The 1981 Belgian Grand Prix was a Formula One motor race held at Zolder on 17 May 1981. It was the fifth race of the 1981 Formula One World Championship. It was the last of 12 victories for Carlos Reutemann and the last win for an Argentine driver . It was also the first of 59 podiums for 1992 World Champion Nigel Mansell.

Mechanic safety and chaotic first race
The race was marred by two serious incidents involving mechanics, one fatal. In Friday practice a mechanic from the Osella team, Giovanni Amadeo, stumbled off the pitwall into the path of the Williams of Carlos Reutemann. Reutemann was unable to avoid the mechanic, who suffered a fractured skull. He died from his injuries on the Monday after the race. Before the start of the race the mechanics of all the teams staged a protest over the safety measures protecting them, which was soon joined by several drivers (Villeneuve, Prost, Laffite, Pironi and Scheckter) who left their cars. According to  World Champion James Hunt who was commentating live for BBC in Sunday Grandstand, the protest was largely over the narrow pits at Zolder and that the pits were overcrowded, especially with people who were nothing more than 'hangers on' who were there to be seen and not for the actual racing.

################

**Written task 1**:
Turn the records below into a numbered list with blank lines omitted, starting with the line containing "Given: Open the Browse tab" and going on through the line containing "Looking at the". Include nothing else.

**Material supplied**:

################

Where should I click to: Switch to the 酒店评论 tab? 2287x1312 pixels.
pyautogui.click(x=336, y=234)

################

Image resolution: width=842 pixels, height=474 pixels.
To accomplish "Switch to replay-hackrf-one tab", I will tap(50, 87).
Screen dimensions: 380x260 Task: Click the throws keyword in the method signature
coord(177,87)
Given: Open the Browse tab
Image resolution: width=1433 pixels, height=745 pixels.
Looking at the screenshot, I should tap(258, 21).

################

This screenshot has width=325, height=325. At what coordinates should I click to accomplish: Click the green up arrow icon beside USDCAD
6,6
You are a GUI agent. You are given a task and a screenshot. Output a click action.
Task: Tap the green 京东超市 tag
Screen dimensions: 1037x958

################

**Written task 2**:
Repeat word for word the part of the 1981 Belgian Grand Prix text starting with "The 1981 Belgian" and going on through "Champion Nigel Mansell.".

**Task result 1**:
1. Given: Open the Browse tab
2. Image resolution: width=1433 pixels, height=745 pixels.
3. Looking at the screenshot, I should tap(258, 21).

**Task result 2**:
The 1981 Belgian Grand Prix was a Formula One motor race held at Zolder on 17 May 1981. It was the fifth race of the 1981 Formula One World Championship. It was the last of 12 victories for Carlos Reutemann and the last win for an Argentine driver . It was also the first of 59 podiums for 1992 World Champion Nigel Mansell.